News day / Justice Frank Seepersad ordered the AATT to allow the vendor, Shaffie Mohammed, to reopen his lotto booth in an injunction lawsuit which he filed against the AATT.
Mohammed, of Arima, had filed the lawsuit against the AATT claiming that he took over operation of a lotto booth from a tenant on the airports ground floor just after the old terminal building was condemned upon a construction of the new airport in 2001. Following the formal opening of the new airport, Mohammed stated in his lawsuit that he was in the process of transferring the lotto machine to a new space at the airport when he received a letter from the AATT.
It cited the section 20 regulation which states that no person shall at any place at the airport operate any gambling or gaming device.

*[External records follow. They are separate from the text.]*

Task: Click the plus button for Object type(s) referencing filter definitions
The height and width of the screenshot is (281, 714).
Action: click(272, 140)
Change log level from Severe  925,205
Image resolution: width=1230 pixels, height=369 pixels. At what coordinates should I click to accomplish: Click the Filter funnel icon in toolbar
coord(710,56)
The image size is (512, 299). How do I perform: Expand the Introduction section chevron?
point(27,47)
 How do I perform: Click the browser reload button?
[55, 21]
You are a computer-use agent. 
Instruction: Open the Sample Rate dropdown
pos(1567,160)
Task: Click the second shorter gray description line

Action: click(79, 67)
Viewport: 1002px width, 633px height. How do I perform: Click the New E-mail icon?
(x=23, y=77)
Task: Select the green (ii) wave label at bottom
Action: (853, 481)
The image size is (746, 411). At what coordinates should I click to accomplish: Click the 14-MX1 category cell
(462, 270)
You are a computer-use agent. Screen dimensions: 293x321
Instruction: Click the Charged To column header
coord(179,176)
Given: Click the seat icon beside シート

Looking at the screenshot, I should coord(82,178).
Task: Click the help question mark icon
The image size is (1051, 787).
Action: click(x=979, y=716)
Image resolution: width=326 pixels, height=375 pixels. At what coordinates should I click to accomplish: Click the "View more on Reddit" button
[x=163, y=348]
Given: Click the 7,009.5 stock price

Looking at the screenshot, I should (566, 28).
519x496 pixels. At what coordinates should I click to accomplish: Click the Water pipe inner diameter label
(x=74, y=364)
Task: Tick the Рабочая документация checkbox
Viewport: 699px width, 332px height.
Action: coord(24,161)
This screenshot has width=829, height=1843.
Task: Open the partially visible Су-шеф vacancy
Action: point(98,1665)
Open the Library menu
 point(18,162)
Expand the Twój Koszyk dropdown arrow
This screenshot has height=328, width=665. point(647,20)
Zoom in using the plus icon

The letter, however, admitted that the section 20 regulation was an outdated law because there are legal forms of gambling in Trinidad and Tobago which are controlled by the National Lotteries Control Board (NLCB).
Senior Counsel Anand Ramlogan and attorney Alvin Pariagsingh argued Mohammeds injunction before Justice Seepersad, in which they contended that the AATT ought not to have refused Mohammed to continue with operating a lotto machine based on the fact that it had allowed the previous operator to do so. Senior Counsel Elton Prescott represented the AATT.
Justice Seepersad stated that there was evidence which could lead a court to conclude that the AATT knew of the operation of a lotto machine since 1995, and permitted same despite the section 20 regulation. In fact, the judge added, the said lotto booth was advertised on the AATTs website.